* _Work required_: Only the lines from the one containing "You are a GUI" through the end of the data are wanted, reproduced exactly and without pictures.

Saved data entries
____

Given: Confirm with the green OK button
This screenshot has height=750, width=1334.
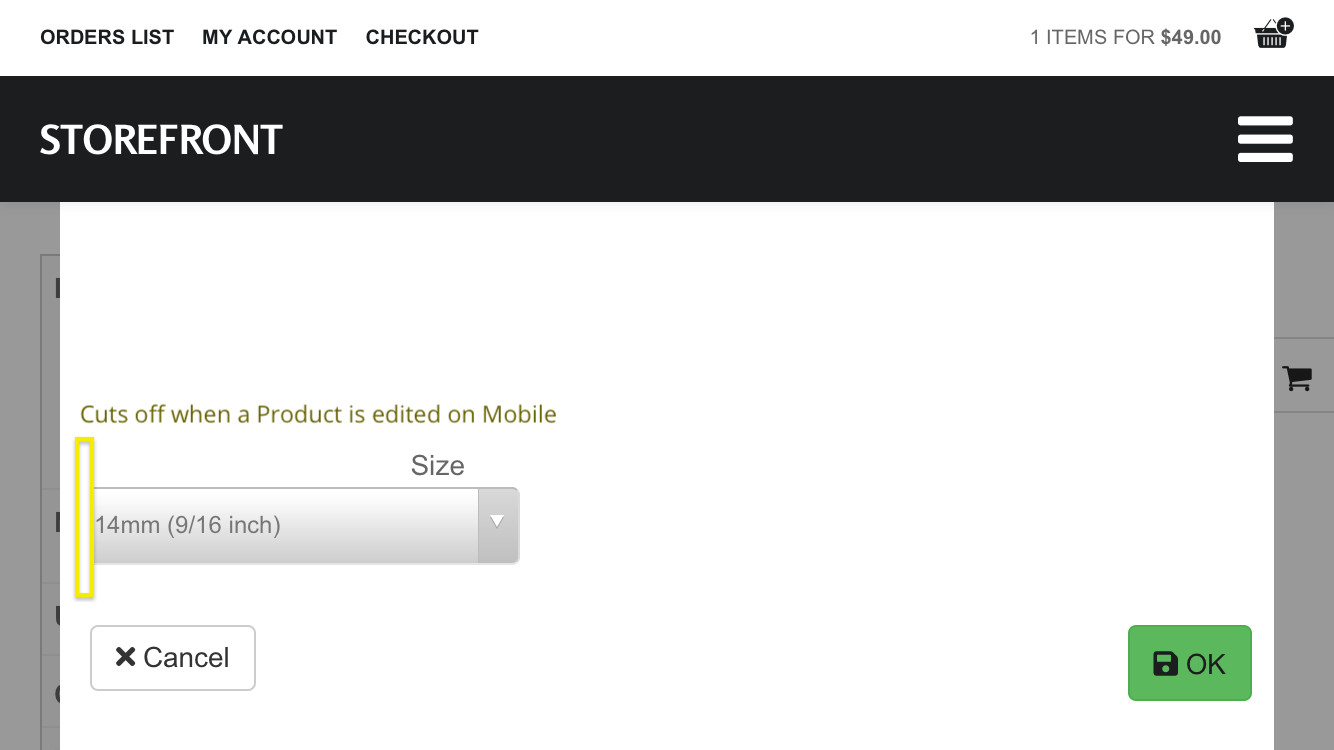Looking at the screenshot, I should (1189, 663).
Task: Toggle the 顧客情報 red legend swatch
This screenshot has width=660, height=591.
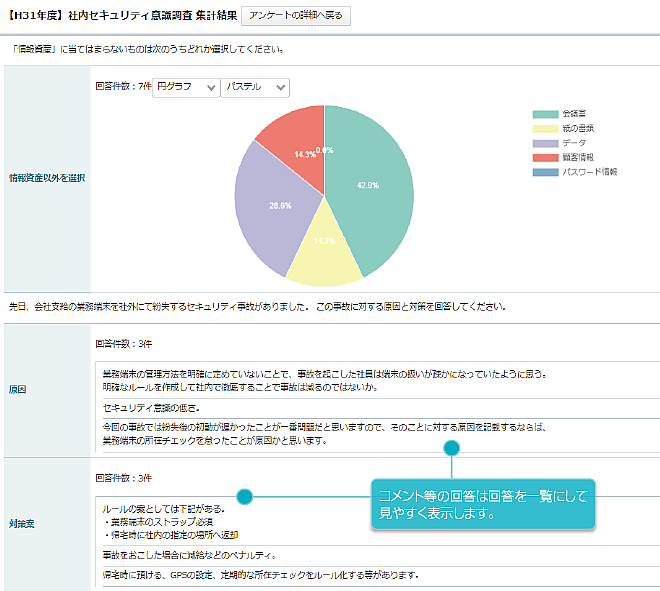Action: coord(545,157)
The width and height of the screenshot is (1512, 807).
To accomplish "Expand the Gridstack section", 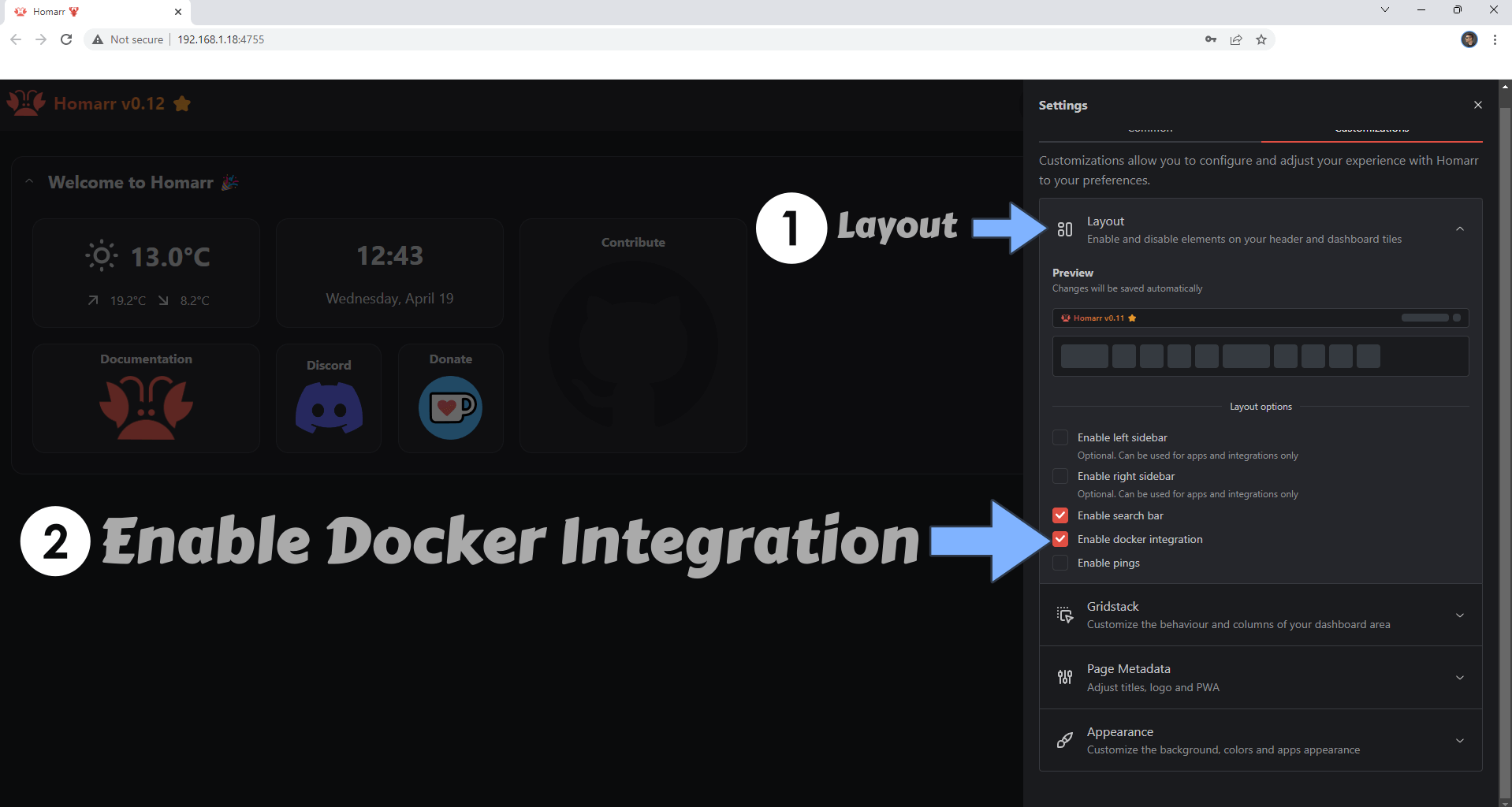I will click(1459, 615).
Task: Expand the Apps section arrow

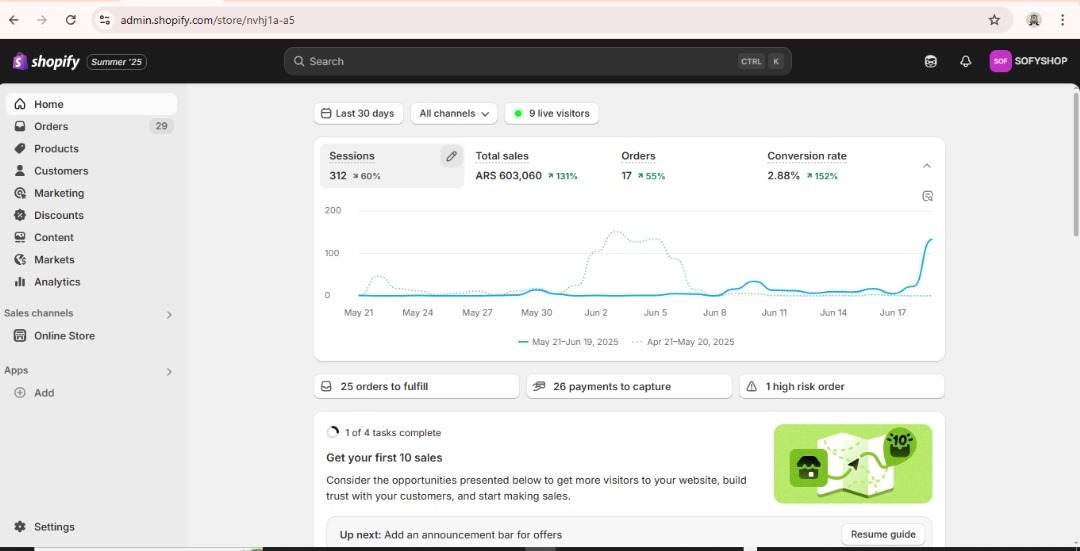Action: click(x=169, y=372)
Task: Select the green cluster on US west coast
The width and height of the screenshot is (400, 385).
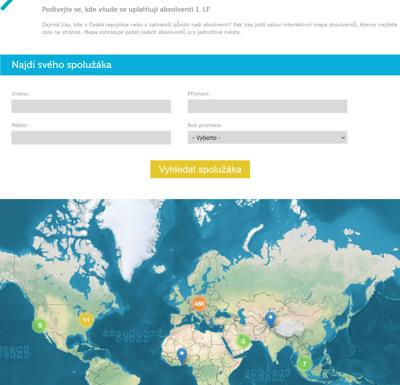Action: (x=40, y=325)
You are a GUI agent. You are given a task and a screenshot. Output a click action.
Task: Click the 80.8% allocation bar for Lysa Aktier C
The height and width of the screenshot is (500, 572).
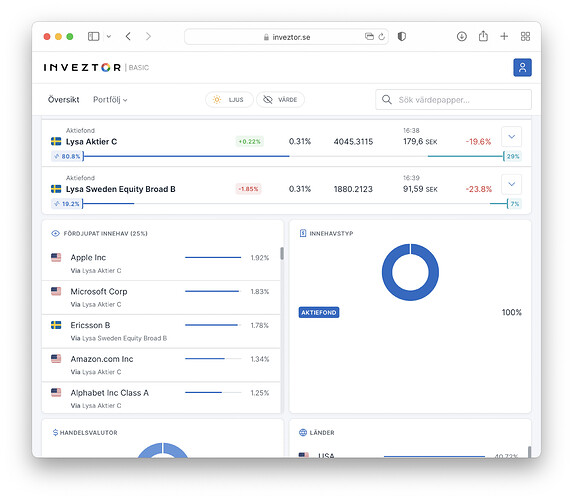coord(186,156)
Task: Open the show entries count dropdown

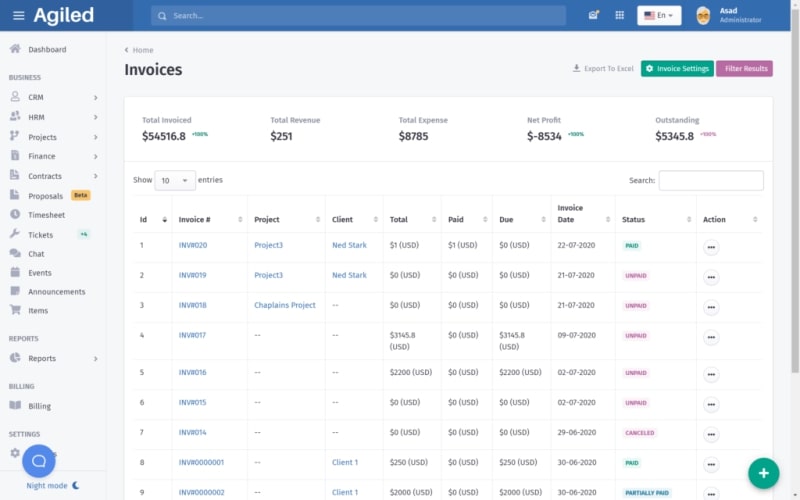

____

* _Solution to this task_:
You are a GUI agent. You are given a task and a screenshot. Output a click action.
Task: Click the 80.8% allocation bar for Lysa Aktier C
The height and width of the screenshot is (500, 572).
coord(186,156)
Task: Open the show entries count dropdown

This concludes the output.